You’re not that person anymore. That person is in that other universe you’ve left behind. And you can only hope that universe collapses so it doesn’t hurt that version of you too.
–
Self-help will sell you a five-step guide to your next chapter. Courage. The leap. Burning bridges. They’ll make it sound like a decision. Like one morning you wake up and choose to be brave.
But you didn’t choose this. You couldn’t have. The excuses and lies were the only thing between you and a truth that required confidence to act on. And confidence was the first thing the ceiling took. That’s the trap. You can’t break the lies without confidence. You can’t rebuild confidence while the lies are running. The system is locked from the inside. You could’ve sat in therapy for a decade, journaling your way through it, and the lies would’ve kept rebuilding faster than you could dismantle them.
Because you needed them. Every single day you showed up to that building, you needed them to get through the door.
So the earthquake did what you couldn’t. It didn’t ask permission. It didn’t wait for you to be ready. Something landed that was too heavy for the last sliver of space you had left, and the structure came down before your brain could even reach for the next excuse. The lies broke because the physics broke. You did not need to be brave.

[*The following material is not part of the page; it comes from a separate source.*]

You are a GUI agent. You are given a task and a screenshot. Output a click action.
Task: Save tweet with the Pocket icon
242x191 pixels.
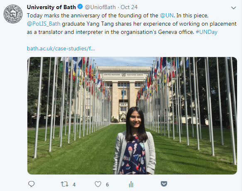[164, 184]
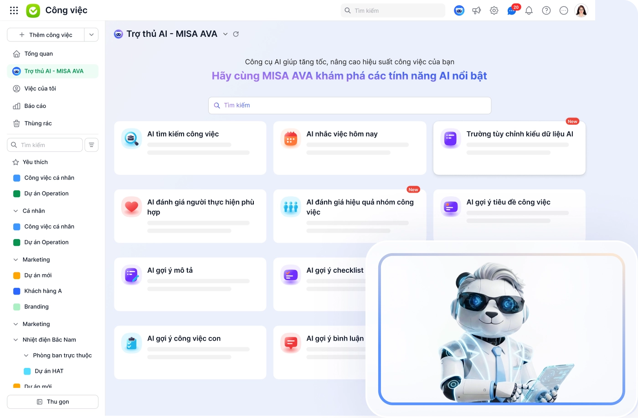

And the fire. The thing in your chest right now, the thing that’s been gone so long you thought it died. It was never damaged. It’s going to take a while to believe this. The ceiling tried to smush it down. The lies tried to suffocate it. Cut off its oxygen. The ceiling sat on it the way it sat on you. The lies buried it under months of “enough”. But the moment the lies hit the floor, air rushed into the space they left behind.
It just needed the room to breathe. Same as you.
And now you’re dangerous. The most expensive thing you were running: the maintenance, the filtering, the daily full-time job of not-seeing… just shut down. Every scrap of energy it was eating is now available. Your brain has processing power it hasn’t had in months. Your body has fuel it forgot it could access. And for the first time since the ceiling, you can see the room clearly. You know exactly who the mice are. You know exactly what they took. You know exactly what you’re fighting for.
You have a good chance to win this war now that you’re fighting from outside the lies. And from out here, the mice are just mice. The playing cards are just playing cards. And you are standing at your full height with a fire in your chest and an army at your back and a smile with too many teeth in it.